> **Problem to solve**: Pull out each line of the listing below that contains the word "pixels", and copy those lines in full.

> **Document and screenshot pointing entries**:
= = = =

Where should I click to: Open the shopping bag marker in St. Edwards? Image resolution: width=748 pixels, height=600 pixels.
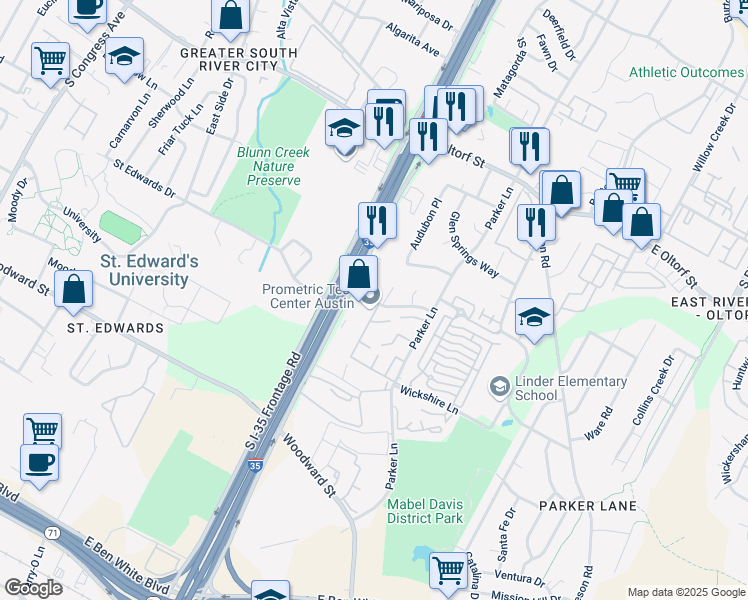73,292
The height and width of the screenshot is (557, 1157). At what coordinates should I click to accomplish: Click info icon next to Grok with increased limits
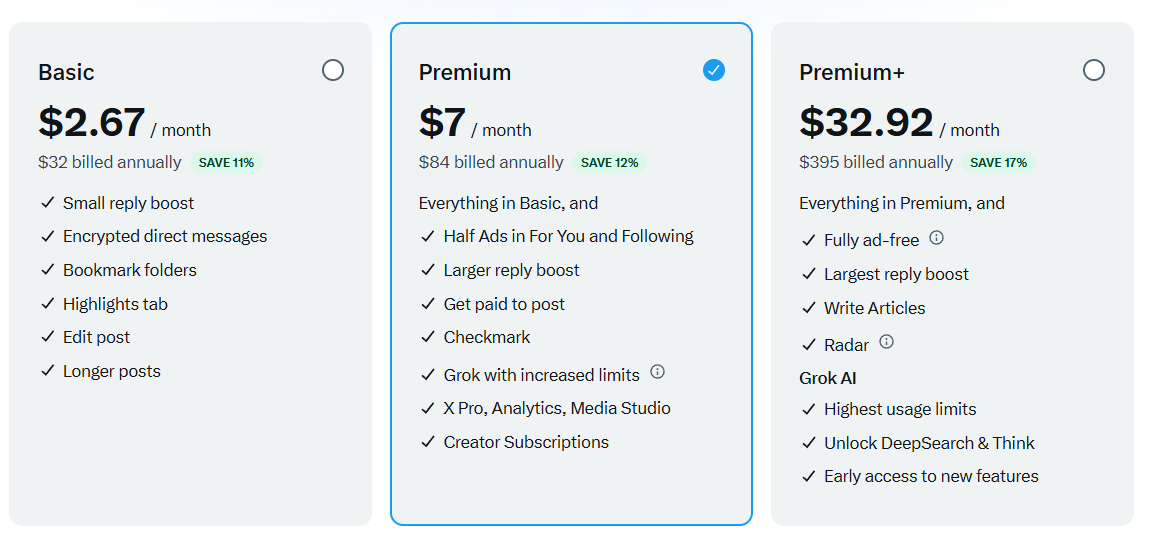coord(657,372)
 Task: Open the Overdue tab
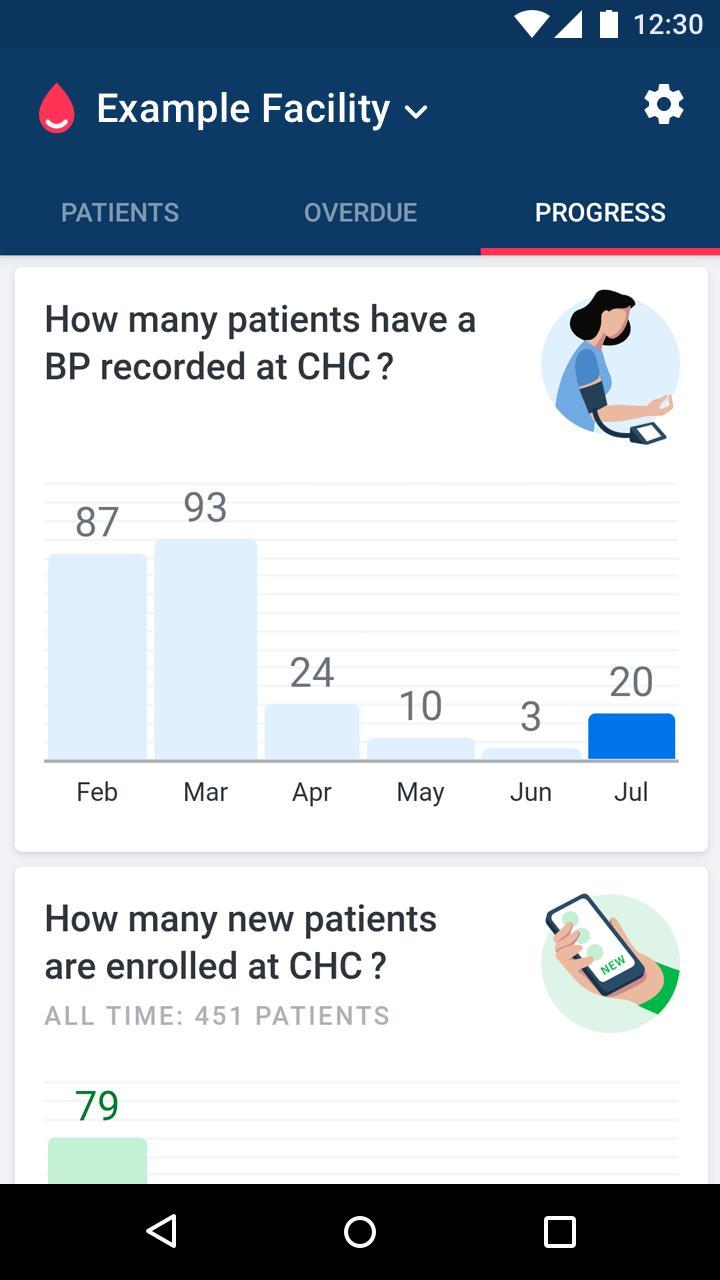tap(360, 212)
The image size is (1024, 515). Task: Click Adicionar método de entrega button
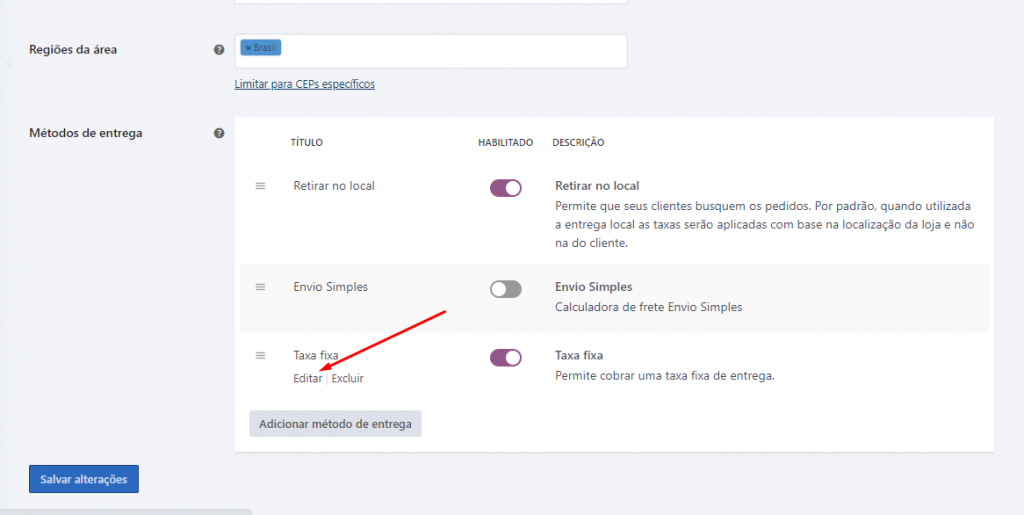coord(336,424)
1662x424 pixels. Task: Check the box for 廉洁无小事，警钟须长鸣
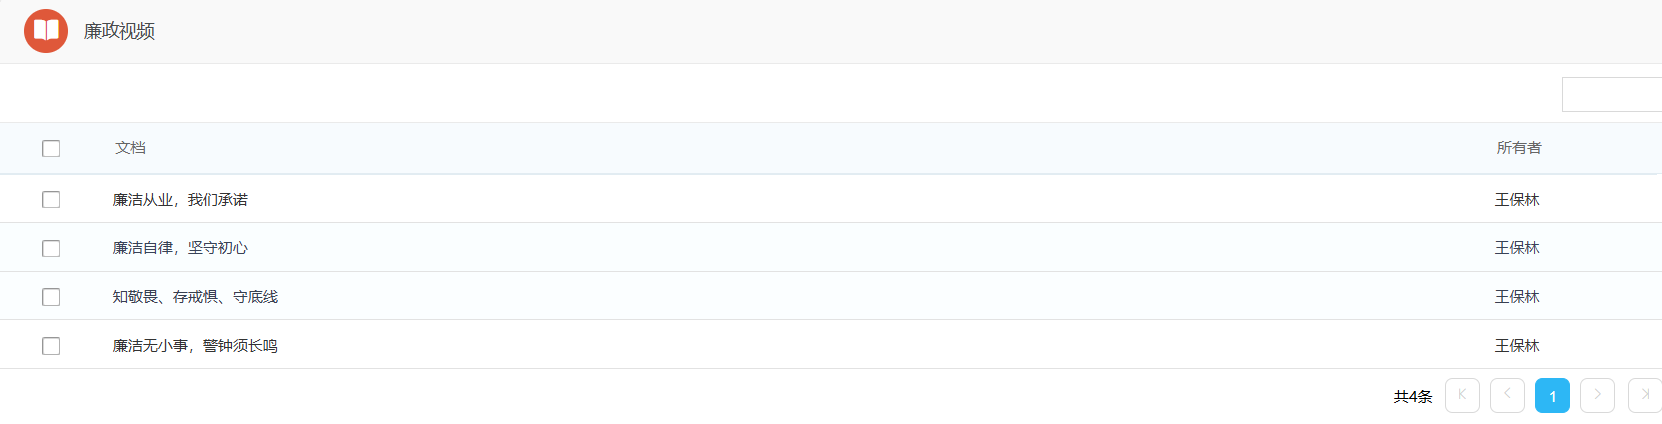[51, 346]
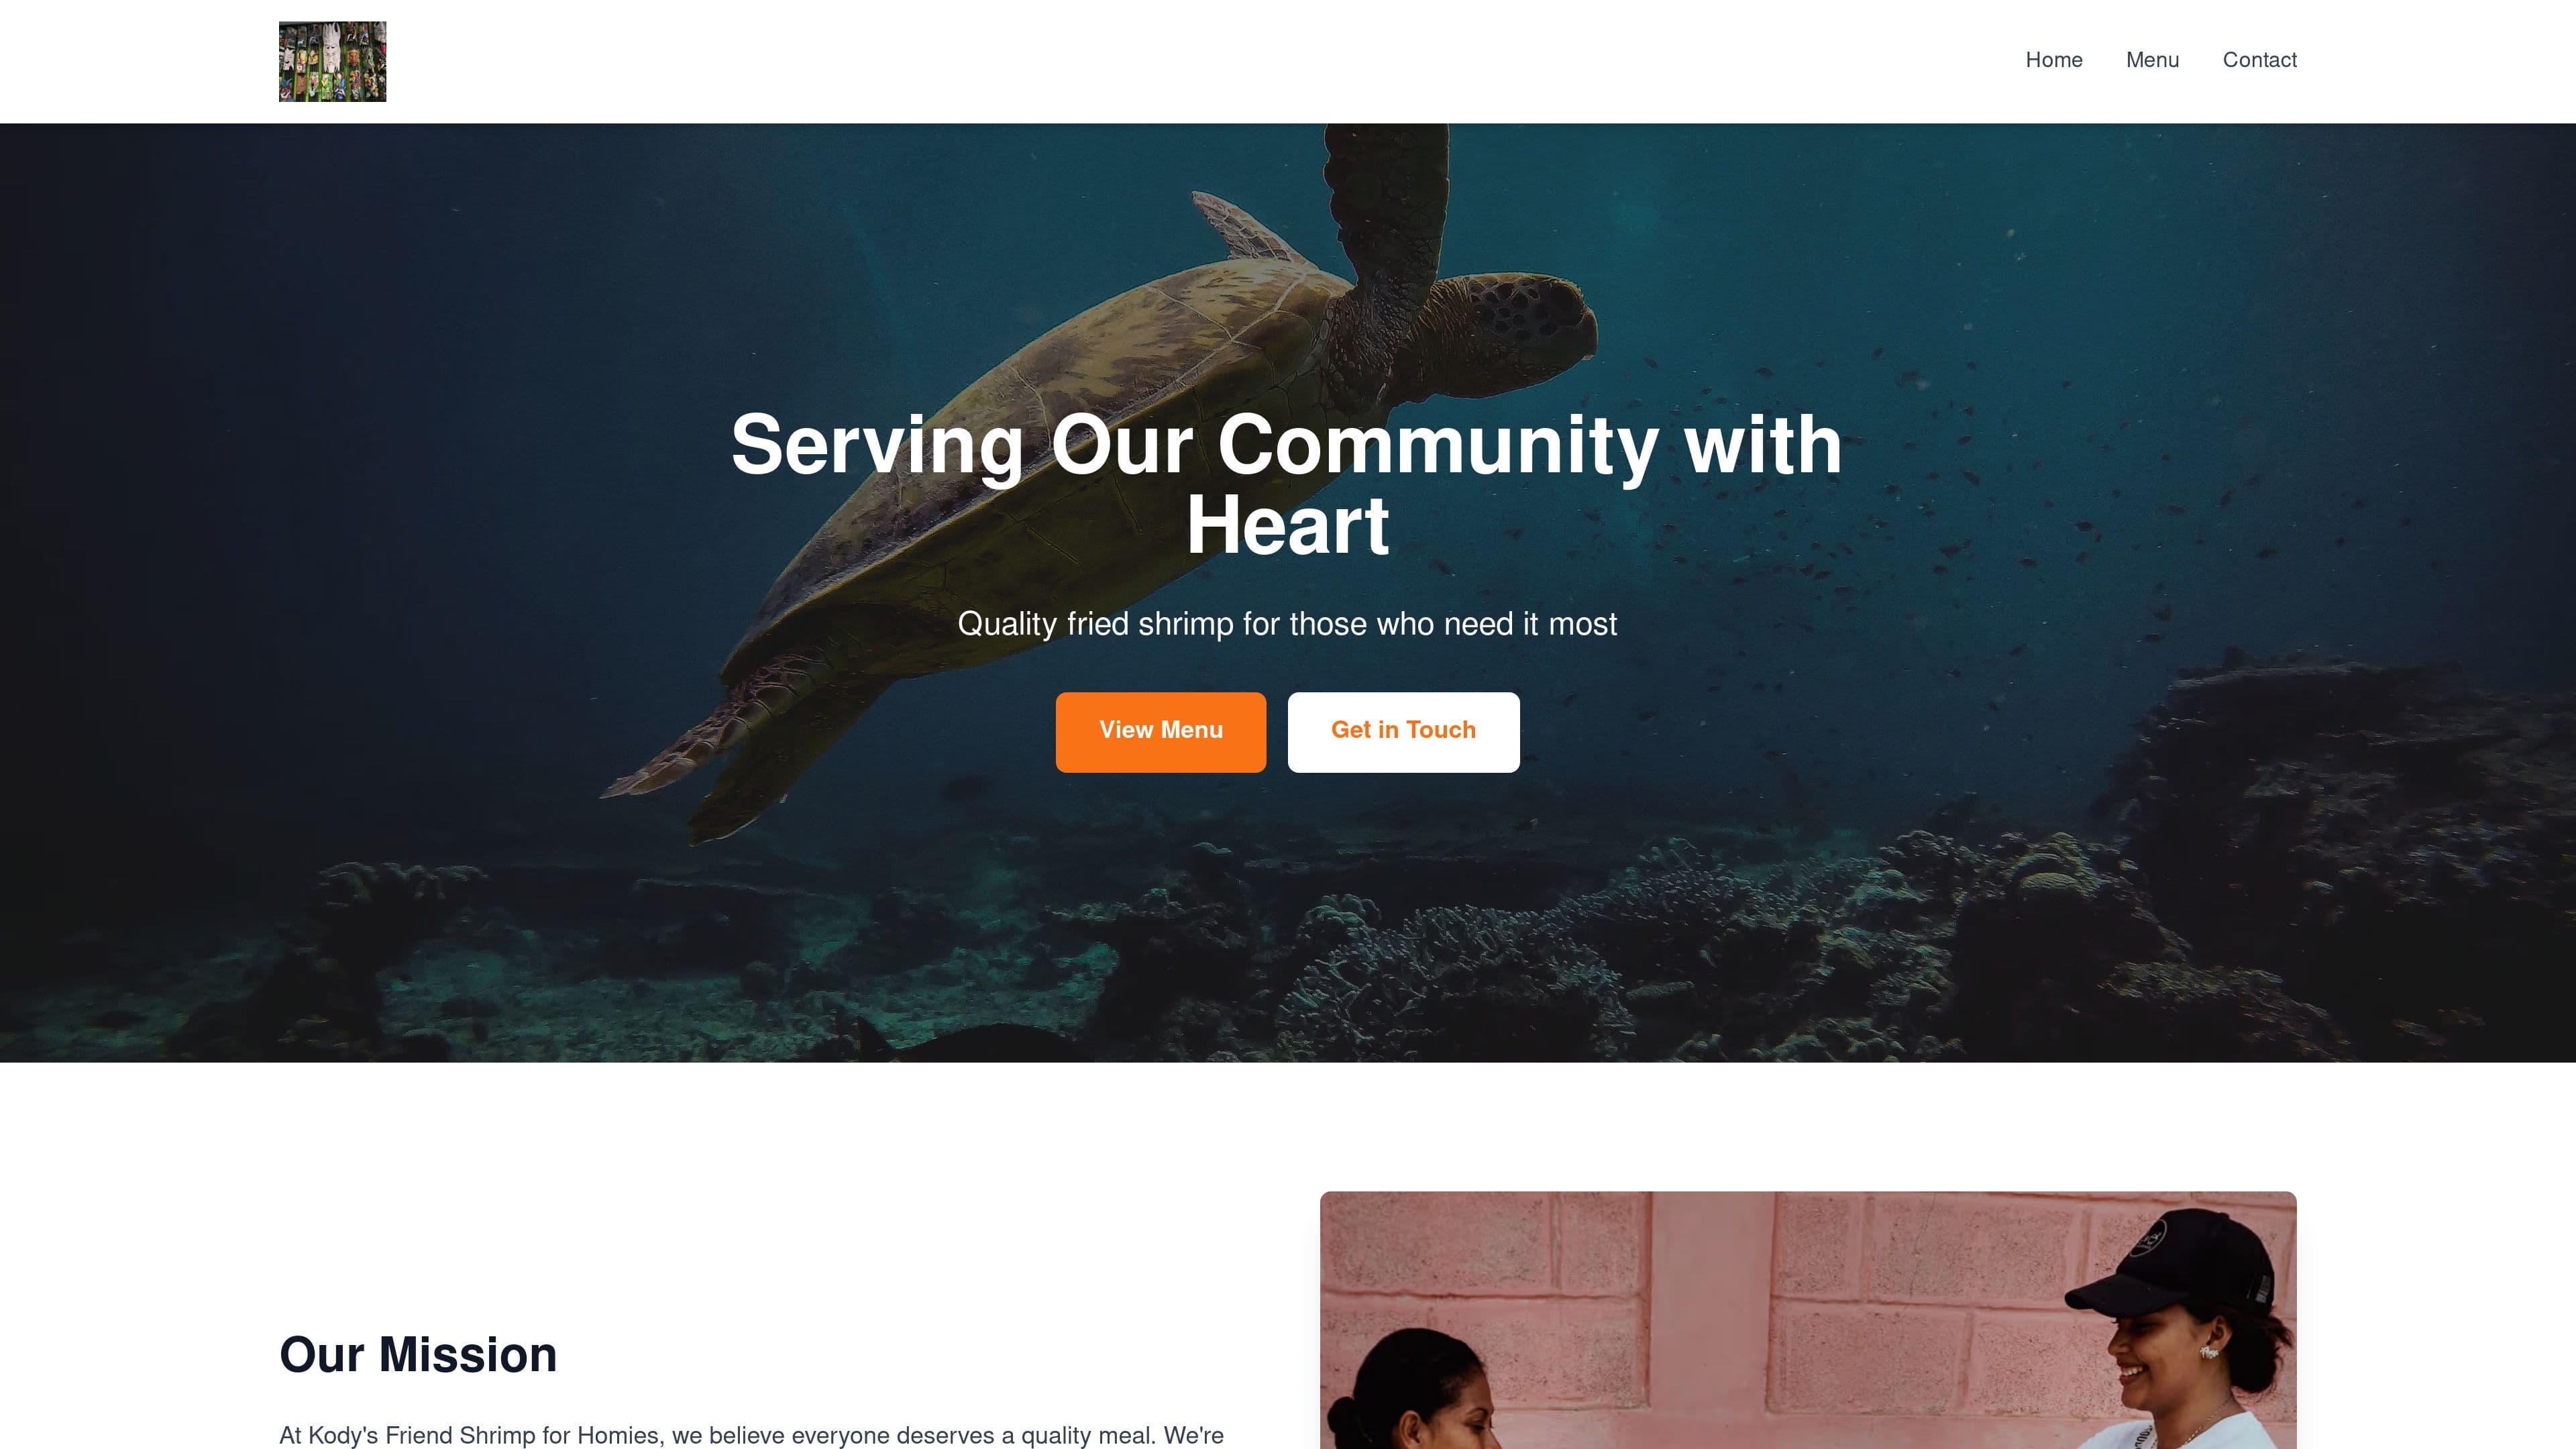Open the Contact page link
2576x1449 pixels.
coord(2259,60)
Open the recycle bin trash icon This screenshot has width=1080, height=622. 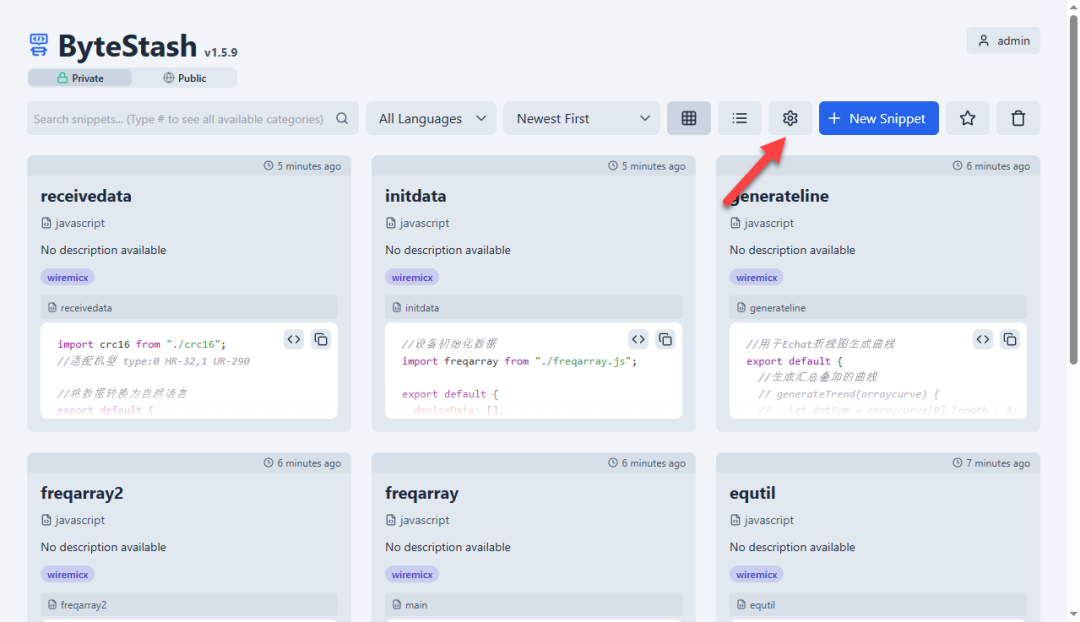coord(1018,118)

= = = =

> **Solution**:
Where should I click to: Open the shopping bag marker in St. Edwards? Image resolution: width=748 pixels, height=600 pixels.
1662x424 pixels. Task: Check the box for 廉洁无小事，警钟须长鸣
2576x1449 pixels.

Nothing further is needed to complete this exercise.